Australian aerospace company Hypersonix Launch Systems completes historic DART AE hypersonic demonstrator flight, validating additively manufactured scramjet engine at Mach speeds.
Australian aerospace company Hypersonix Launch Systems has achieved a major milestone in hypersonic flight technology, completing the inaugural flight of its DART AE demonstrator aircraft powered by a 3D printed scramjet engine.
The mission, dubbed "That's Not A Knife," launched aboard Rocket Lab's HASTE vehicle from Virginia Spaceport on February 27, 2026, in collaboration with the U.S. Department of Defense's Defense Innovation Unit. The flight validated key propulsion and materials systems under real hypersonic conditions.
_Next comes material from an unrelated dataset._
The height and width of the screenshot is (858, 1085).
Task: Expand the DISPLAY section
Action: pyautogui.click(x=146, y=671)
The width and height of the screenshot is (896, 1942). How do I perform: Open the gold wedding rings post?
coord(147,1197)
3D Printing Enables Extreme Performance
A defining feature of the DART AE vehicle is its additively manufactured scramjet engine, engineered to withstand extreme thermal and mechanical loads at hypersonic speeds. Unlike conventional jets, a scramjet compresses incoming air at supersonic speed and burns hydrogen within that flow, enabling sustained hypersonic travel.
The engine's intricate internal channels and cooling pathways demand precise geometry and heat-resistant materials, challenges that additive manufacturing solves by producing complex, integrated components impossible with traditional methods.
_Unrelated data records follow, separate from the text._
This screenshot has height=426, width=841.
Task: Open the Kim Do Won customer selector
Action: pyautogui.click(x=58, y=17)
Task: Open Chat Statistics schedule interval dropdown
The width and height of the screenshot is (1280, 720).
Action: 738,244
What This Means for Hypersonic Development
Hypersonic flight refers to speeds above Mach 5 (five times the speed of sound). Hypersonix is developing autonomous aircraft designed for sustained operation at approaching Mach 12.
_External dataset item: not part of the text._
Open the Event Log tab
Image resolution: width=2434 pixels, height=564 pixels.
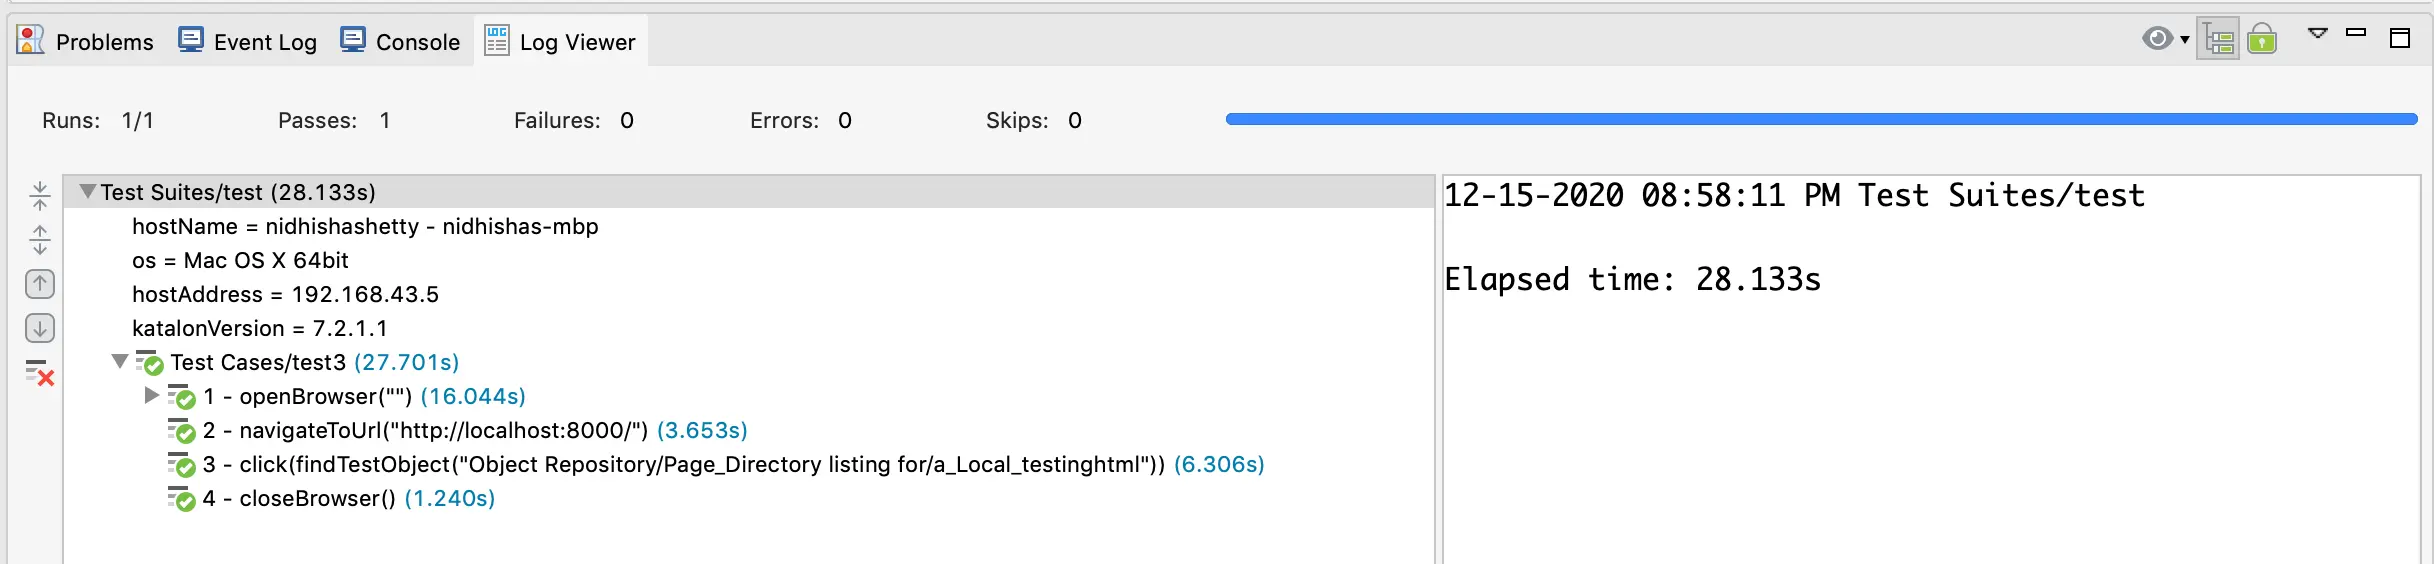coord(248,42)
"Successfully flying DART AE in a true hypersonic environment confirms that an Australian company can design, build and operate technology in one of the most demanding flight regimes on Earth," said Hypersonix CEO Matt Hill. "It is an important step toward delivering hypersonic systems that are operationally relevant for Australia and its allies."
The company raised US$46 million in Series A funding from Australia's National Reconstruction Fund Corporation, Queensland Investment Corporation, High Tor Capital, Saab, and Polish family office RKKVC.
Sovereign Manufacturing Capability
The flight highlights the growing role of additive manufacturing in sovereign defense capabilities. With hypersonic aerospace systems imposing extreme material, thermal, and manufacturing demands, governments are prioritizing allied additive manufacturing to reduce dependency on distant suppliers.
In 2026, U.S. defense contractor L3Harris reported a tenfold reduction in production time for key hypersonic propulsion components using large-format additive manufacturing combined with robotics.